The full configuration for the Asciidoctor plugin is (as ever with Maven XML) rather verbose, but not particularly complex:

<plugin>
  <groupId>org.asciidoctor</groupId>
  <artifactId>asciidoctor-maven-plugin</artifactId>
  <version>${asciidoctor.maven.plugin.version}</version>
  <dependencies>
    <dependency>
      <groupId>org.asciidoctor</groupId>
      <artifactId>asciidoctorj-pdf</artifactId>
      <version>${asciidoctorj.pdf.version}</version>
    </dependency>
    <!-- Comment this section to use the default jruby artifact provided by the plugin -->
    <dependency>
      <groupId>org.jruby</groupId>
      <artifactId>jruby-complete</artifactId>
      <version>${jruby.version}</version>
    </dependency>
    <!-- Comment this section to use the default AsciidoctorJ artifact provided by the plugin -->
    <dependency>
      <groupId>org.asciidoctor</groupId>
      <artifactId>asciidoctorj</artifactId>
      <version>${asciidoctorj.version}</version>
    </dependency>
  </dependencies>
  <configuration>
    <sourceDirectory>src/main/asciidoc</sourceDirectory>
    <!-- Attributes common to all output formats -->
    <attributes>
      <sourcedir>${project.build.sourceDirectory}</sourcedir>
    </attributes>
    <gemPath>${project.build.directory}/rubygems</gemPath>
    <requires>asciidoctor-bibtex</requires>
    <sourceDocumentName>manual.adoc</sourceDocumentName>
    <resources>
      <!-- We don't want to copy any resources. Omitting the resources
           section entirely copies all the resources in the asciidoc
           source directory. Including a resources section with an
           empty resources subsection omits the asciidoc resources but
           copies the contents of src/main/java (!).
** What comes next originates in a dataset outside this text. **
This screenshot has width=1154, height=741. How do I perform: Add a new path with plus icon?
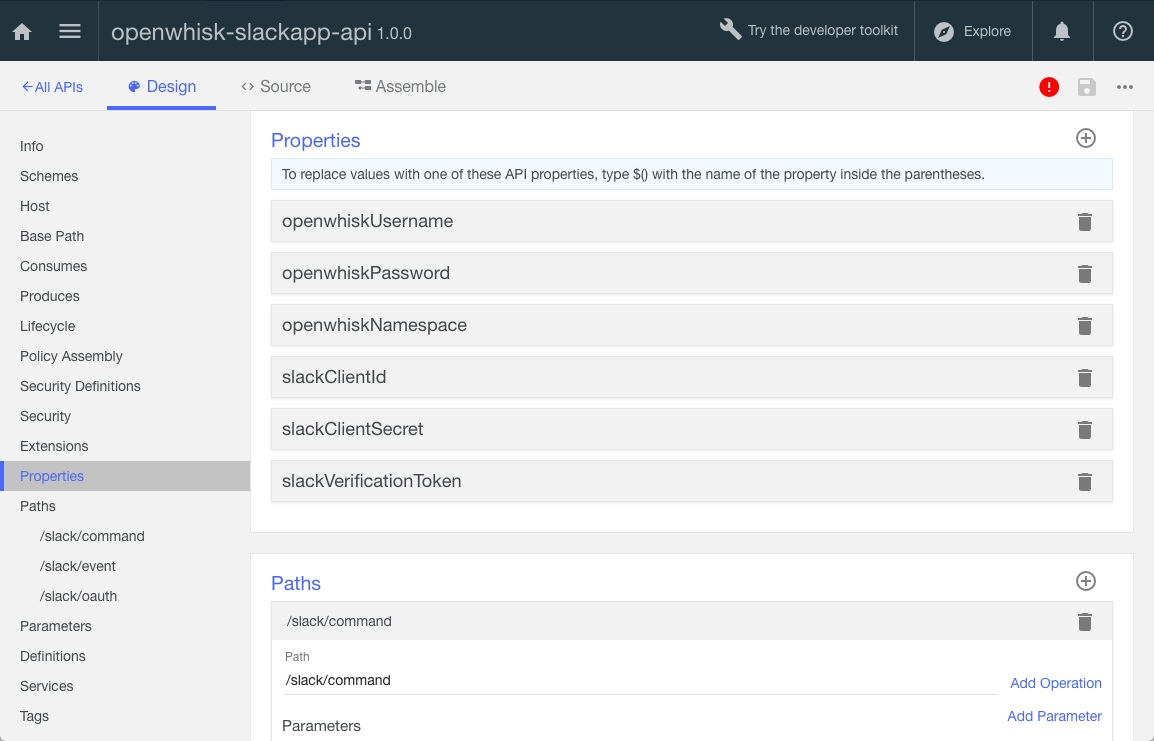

So we need this
           resources section which explicitly excludes src/main/java.
      -->
      <resource>
        <directory>${project.basedir}/src/main/java</directory>
        <excludes>
          <exclude>**/*</exclude>
        </excludes>
      </resource>
    </resources>
  </configuration>
  <executions>
    <execution>
      <id>generate-asciidoc-manual-pdf</id>
      <phase>prepare-package</phase>
      <goals>
        <goal>process-asciidoc</goal>
      </goals>
      <configuration>
        <backend>pdf</backend>
        <outputDirectory>${project.build.directory}/manual-pdf</outputDirectory>
        <sourceHighlighter>coderay</sourceHighlighter>
        <!-- Use `book` docType to enable title page generation -->
        <doctype>book</doctype>
        <attributes>
          <pdf-stylesdir>${project.basedir}/src/main/asciidoc/theme</pdf-stylesdir>
          <pdf-style>custom</pdf-style>
          <icons>font</icons>
          <pagenums/>
          <toc/>
          <idprefix/>
          <idseparator>-</idseparator>
        </attributes>
      </configuration>
    </execution>
    <execution>
      <id>generate-asciidoc-manual-html</id>
      <phase>prepare-package</phase>
      <goals>
        <goal>process-asciidoc</goal>
      </goals>
      <configuration>
        <backend>html5</backend>
        <outputDirectory>${project.build.directory}/manual-html</outputDirectory>
        <sourceHighlighter>coderay</sourceHighlighter>
        <embedAssets>true</embedAssets>
        <attributes>
          <imagesdir>images</imagesdir>
          <toc>left</toc>
          <icons>font</icons>
          <sectanchors>true</sectanchors>
          <!-- set the idprefix to blank -->
          <idprefix/>
          <idseparator>-</idseparator>
          <docinfo1>true</docinfo1>
        </attributes>
      </configuration>
    </execution>
  </executions>
</plugin>

The full POM is here, and the AsciiDoc manual source is here.

Overall, as with so many things, the conversion took far more time and effort than expected, but it was certainly a worthwhile investment: in the long run, the improvements in build automation and reproducibility will pay ample dividends.